ONNX Exporting#
PyTorch provides a function to export the ONNX graph at this link.
Quark supports the export of onnx graph for int4, int8, fp8 , float16 and bfloat16 quantized models.
For int4, int8, and fp8 quantization, the quantization operators used in onnx graph are QuantizerLinear_DequantizerLinear pair. For float16 and bfloat16 quantization, the quantization operators are the cast_cast pair.
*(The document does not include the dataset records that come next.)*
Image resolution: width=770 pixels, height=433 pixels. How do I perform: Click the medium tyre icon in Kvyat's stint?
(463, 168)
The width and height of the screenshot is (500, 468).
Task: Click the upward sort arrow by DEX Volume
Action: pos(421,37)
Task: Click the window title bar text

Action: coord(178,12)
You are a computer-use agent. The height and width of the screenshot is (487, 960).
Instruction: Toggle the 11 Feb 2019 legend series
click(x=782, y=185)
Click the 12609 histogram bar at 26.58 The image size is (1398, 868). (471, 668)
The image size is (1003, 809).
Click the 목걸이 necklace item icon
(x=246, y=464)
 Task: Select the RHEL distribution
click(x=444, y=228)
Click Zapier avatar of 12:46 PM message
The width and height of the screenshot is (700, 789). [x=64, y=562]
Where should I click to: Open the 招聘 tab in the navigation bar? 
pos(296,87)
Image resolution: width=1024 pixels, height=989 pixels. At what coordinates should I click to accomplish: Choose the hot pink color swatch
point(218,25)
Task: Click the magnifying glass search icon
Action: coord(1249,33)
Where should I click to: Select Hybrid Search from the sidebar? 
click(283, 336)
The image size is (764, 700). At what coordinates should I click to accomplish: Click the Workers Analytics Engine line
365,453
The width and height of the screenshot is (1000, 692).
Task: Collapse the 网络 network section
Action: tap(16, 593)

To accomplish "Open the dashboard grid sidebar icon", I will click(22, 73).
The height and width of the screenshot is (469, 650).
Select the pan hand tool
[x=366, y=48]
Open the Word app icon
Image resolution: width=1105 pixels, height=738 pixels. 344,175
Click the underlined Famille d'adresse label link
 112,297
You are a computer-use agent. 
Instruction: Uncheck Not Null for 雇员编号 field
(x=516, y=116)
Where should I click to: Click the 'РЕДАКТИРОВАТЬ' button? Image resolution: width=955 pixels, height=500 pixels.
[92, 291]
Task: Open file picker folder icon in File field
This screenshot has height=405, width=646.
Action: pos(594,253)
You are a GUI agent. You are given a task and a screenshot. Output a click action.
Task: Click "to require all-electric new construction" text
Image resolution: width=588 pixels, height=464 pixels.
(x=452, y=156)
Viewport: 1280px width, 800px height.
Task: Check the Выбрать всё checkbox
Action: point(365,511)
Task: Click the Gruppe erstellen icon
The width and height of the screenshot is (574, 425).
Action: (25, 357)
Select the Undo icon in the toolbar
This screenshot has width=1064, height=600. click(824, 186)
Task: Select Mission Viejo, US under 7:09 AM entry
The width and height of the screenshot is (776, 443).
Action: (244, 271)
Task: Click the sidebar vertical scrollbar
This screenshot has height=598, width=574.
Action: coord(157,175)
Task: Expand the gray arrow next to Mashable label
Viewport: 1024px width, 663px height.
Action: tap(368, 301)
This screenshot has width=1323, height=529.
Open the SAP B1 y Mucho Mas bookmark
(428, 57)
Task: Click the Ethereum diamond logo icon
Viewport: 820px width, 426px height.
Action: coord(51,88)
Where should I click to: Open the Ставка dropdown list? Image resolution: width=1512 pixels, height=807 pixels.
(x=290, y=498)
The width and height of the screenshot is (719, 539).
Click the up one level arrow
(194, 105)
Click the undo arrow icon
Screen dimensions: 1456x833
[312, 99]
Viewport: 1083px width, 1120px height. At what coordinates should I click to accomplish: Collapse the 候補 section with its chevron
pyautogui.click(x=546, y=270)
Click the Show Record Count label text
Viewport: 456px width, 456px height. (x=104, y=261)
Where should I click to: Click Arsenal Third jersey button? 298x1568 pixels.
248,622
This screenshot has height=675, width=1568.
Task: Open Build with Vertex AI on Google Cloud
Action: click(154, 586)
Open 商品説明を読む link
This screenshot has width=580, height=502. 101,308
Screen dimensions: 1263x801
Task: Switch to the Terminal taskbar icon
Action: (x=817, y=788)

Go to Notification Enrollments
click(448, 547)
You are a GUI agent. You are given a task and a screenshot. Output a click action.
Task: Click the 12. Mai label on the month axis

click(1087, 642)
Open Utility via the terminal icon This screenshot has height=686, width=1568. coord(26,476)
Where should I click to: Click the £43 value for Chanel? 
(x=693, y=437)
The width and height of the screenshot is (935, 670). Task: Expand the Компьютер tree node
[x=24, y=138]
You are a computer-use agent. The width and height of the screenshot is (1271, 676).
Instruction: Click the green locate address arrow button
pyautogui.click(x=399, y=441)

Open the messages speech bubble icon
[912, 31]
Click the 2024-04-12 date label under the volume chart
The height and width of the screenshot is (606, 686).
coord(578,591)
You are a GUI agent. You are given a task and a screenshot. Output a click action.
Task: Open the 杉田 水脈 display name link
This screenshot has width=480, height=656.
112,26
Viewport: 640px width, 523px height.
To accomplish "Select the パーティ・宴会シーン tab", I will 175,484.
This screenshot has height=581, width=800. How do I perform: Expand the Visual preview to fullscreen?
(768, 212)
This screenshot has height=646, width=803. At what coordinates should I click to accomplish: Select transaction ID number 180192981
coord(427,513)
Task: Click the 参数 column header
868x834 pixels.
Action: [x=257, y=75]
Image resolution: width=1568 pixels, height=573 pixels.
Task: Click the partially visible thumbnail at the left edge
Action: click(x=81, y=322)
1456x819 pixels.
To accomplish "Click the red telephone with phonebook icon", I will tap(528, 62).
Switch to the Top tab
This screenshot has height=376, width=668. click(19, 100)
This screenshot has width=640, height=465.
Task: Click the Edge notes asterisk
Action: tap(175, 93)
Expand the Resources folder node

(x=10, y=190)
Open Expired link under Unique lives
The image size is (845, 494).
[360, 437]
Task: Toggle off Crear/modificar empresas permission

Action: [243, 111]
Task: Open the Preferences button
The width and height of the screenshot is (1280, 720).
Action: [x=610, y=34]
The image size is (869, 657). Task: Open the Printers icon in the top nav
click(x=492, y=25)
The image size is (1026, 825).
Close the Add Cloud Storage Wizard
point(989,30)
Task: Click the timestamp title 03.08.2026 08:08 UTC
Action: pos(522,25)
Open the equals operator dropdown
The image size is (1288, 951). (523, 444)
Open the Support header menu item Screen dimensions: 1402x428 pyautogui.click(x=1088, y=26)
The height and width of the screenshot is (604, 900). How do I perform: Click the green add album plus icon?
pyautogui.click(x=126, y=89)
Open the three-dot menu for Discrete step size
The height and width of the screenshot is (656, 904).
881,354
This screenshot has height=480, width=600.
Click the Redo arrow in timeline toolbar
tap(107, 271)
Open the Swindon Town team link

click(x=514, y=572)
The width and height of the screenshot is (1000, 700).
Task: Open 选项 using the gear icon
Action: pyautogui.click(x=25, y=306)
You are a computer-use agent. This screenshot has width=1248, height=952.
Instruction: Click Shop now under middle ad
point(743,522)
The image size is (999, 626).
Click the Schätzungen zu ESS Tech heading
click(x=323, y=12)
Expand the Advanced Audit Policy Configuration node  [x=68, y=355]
Mixed quantization of int4/uint4 and int8/uint8 is not supported currently. In other words, if the model contains both quantized nodes of uint4/int4 and uint8/int8, this function cannot be used to export the ONNX graph.
Only weight-only and static quantization is supported for now.
Example of Onnx Exporting#
export_path = "./output_dir"
batch_iter = iter(calib_dataloader)
input_args = next(batch_iter)
if args.quant_scheme in ["w_int4_per_channel_sym", "w_uint4_per_group_asym", "w_int4_per_group_sym", "w_uint4_a_bfloat16_per_group_asym"]:
uint4_int4_flag = True
else:
uint4_int4_flag = False
from quark.torch import export_onnx
export_onnx(
model=model,
output_dir="./export_onnx/",
input_args=input_args,
uint4_int4_flag=uint4_int4_flag
)